The Artist's Brain
18 Mar 2015 by johnandann@theartistsroad
A study by Rebecca Chamberlain from KU Leuven, Belgium has found that artists have structurally different brains, compared with non-artists. Well, that explains a lot! I'm sure many of us have suspected as much, but now science is beginning to look into the matter and this small study has revealed some surprising details that distinguish the creative brain. Using a brain scanning method called voxel-based morphometry, researchers peered into the brains of 21 art students and 23 non-artists. What they found was that the artist group had significantly more gray matter in a region of the brain involved in visual imagery.

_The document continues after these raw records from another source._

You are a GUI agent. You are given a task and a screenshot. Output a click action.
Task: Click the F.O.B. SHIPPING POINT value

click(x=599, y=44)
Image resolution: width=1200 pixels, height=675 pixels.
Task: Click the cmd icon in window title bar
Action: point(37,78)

The Inner Studio, Tenth Street by William Merritt Chase, 1882. |
"It falls into line with evidence that focus of expertise really does change the brain. The brain is incredibly flexible in response to training and there are huge individual differences that we are only beginning to tap into," reports Dr. Chamberlain. This sounds to us like reinforcement of the 10,000 hour rule. Practice makes perfect perhaps because the brain is rewired to constantly get better at it while we work. Talent in art is useful, but persistence, especially in developing a skill, counts for more. Combine the two and eventually a great artist emerges from the years of hard brain-training effort.

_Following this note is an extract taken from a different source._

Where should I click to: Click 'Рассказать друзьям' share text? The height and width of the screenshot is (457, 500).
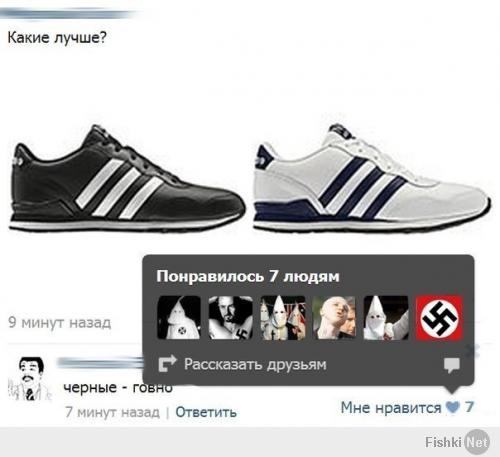pos(255,364)
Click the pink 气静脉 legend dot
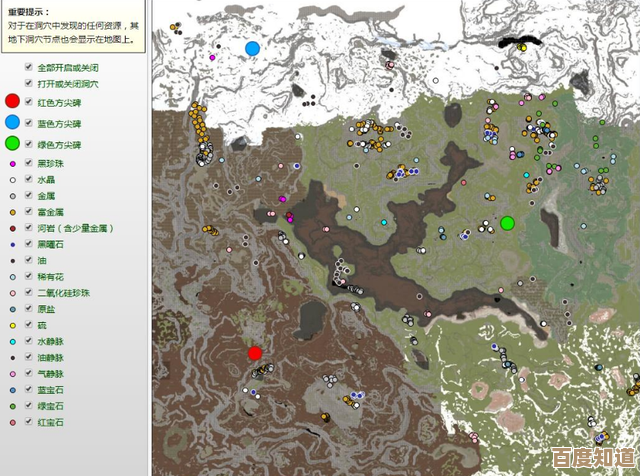Viewport: 640px width, 476px height. pos(12,374)
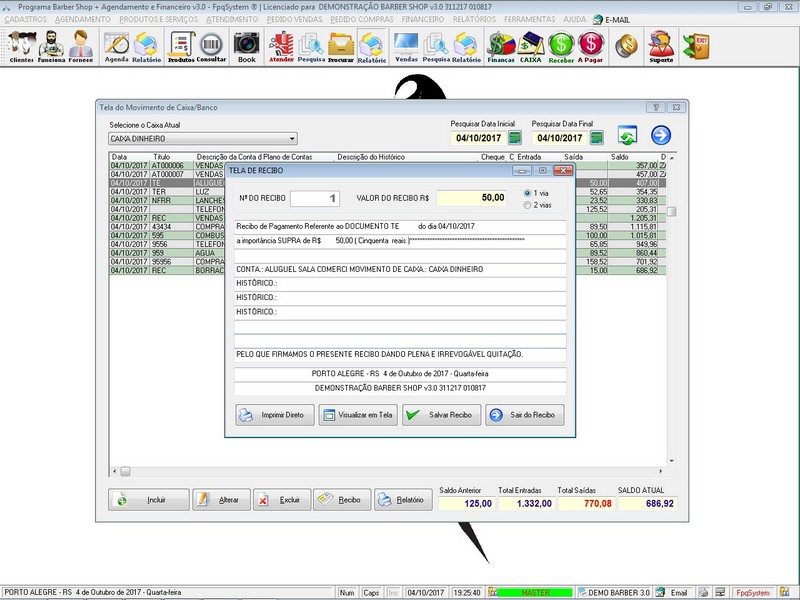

Ellen Winner of Boston College, who was not involved in the study, said that this study should help "to put to rest the facile claims that artists use 'the right side of their brain' given that increased gray and white matter were found in the art group in both left and right structures of the brain." What would really nail all the data down would be a large-scale prospective study of the creative vs. non-creative brain. In the meantime, it is interesting to remember all the hours we spent with a pencil in our hands as we were growing up. Who knew then that we were not just having fun, but shaping our very future abilities in the process?